1996—year of Bill Clinton's reelection and the Chinese Year of the Rat. In this explosive book, Timperlake and Triplett deliver the detailed evidence that could've brought down the Clinton presidency.
While many political journalists largely considered the second term of Bill Clinton's presidency in terms of his romantic interludes, Edward Timperlake and William C. Triplett II follow up on one of the more controversial scandals of the 1996 reelection campaign. The Democratic National Committee was eventually forced to return $2.8 million in illegal contributions, much of it from foreign nationals, and much of it brought to the party by fundraising executive John Huang.
Huang originally represented U.S. interests for the Riady family, a powerful family of Indonesian businessmen with close ties to the Communist Chinese government. James Riady had been a "Friend of Bill" since 1977, and the two authors all but insinuate that the Riadys "scouted" Clinton--whether as an unwitting dupe, a sleeper agent, or merely an exploitable opportunist is never quite clear--and helped underwrite his bid for the White House. Why?

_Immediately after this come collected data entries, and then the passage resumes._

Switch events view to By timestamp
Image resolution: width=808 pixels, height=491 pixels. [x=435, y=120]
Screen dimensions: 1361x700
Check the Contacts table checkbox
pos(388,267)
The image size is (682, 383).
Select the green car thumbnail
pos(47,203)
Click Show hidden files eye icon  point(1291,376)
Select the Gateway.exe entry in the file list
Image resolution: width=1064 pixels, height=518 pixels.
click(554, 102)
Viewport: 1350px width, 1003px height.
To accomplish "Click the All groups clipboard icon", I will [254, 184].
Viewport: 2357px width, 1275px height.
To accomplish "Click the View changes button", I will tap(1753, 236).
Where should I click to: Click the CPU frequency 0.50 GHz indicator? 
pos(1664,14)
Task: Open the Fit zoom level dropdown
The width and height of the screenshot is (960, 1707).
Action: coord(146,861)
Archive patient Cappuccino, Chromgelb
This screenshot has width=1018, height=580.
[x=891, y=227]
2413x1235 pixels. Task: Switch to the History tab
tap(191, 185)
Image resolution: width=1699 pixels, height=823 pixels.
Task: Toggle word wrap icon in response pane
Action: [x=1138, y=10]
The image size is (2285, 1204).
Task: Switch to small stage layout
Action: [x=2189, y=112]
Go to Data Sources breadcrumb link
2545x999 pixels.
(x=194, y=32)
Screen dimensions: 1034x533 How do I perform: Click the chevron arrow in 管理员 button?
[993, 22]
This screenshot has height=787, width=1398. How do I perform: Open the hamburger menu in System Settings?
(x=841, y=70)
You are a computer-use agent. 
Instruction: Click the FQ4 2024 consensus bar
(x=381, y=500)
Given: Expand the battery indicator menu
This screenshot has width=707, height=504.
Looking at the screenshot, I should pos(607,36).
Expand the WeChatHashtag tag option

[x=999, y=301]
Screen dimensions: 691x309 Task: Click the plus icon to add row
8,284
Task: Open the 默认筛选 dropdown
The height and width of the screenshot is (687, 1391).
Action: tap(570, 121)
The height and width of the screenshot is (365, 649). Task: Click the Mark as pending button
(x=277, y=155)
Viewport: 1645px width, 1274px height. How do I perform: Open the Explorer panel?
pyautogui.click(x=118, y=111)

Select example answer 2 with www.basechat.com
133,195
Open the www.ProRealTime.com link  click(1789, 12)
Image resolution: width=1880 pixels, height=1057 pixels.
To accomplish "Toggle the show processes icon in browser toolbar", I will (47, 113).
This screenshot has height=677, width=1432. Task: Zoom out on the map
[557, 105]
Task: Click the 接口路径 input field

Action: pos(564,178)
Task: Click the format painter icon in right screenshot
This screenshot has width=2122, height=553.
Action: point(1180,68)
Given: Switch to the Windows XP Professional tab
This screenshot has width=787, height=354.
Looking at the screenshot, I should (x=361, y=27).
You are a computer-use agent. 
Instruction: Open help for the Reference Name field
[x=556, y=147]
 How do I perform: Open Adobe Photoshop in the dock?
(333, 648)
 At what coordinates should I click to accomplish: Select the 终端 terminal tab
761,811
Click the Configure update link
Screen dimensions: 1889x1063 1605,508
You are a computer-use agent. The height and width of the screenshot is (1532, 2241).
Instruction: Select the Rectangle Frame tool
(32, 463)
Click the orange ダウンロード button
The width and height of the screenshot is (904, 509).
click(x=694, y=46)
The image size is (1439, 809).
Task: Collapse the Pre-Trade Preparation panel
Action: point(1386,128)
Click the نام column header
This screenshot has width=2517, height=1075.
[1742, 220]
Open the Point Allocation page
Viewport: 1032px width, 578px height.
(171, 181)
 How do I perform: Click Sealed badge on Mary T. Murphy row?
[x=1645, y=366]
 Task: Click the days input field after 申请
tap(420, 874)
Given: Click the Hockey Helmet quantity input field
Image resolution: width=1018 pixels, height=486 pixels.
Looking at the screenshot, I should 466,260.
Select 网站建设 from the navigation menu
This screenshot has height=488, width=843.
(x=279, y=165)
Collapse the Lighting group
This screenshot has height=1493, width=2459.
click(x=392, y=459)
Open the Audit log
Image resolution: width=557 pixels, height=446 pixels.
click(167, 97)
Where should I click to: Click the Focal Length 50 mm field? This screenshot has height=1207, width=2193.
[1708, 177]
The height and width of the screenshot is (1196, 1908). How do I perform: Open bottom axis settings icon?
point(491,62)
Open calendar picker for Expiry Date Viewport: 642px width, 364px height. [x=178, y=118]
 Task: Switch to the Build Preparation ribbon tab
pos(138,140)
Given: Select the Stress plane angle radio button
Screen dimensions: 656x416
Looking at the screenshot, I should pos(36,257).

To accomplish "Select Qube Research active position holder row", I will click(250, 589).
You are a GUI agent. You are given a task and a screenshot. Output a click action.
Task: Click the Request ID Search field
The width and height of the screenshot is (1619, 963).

So they could get John Huang a Commerce Department appointment... one that came with a top-secret security clearance.
Timperlake and Triplett gather together an astonishing--and largely convincing--mass of evidence that the Clinton-Gore administration "has made a series of Faustian bargains and policy blunders that have allowed a hostile power to further its aims in Washington." In addition to the potential security breach represented by Huang, they document numerous policy decisions that risk strengthening the technological and military power of Communist China, power that might well be used against the United States in the future.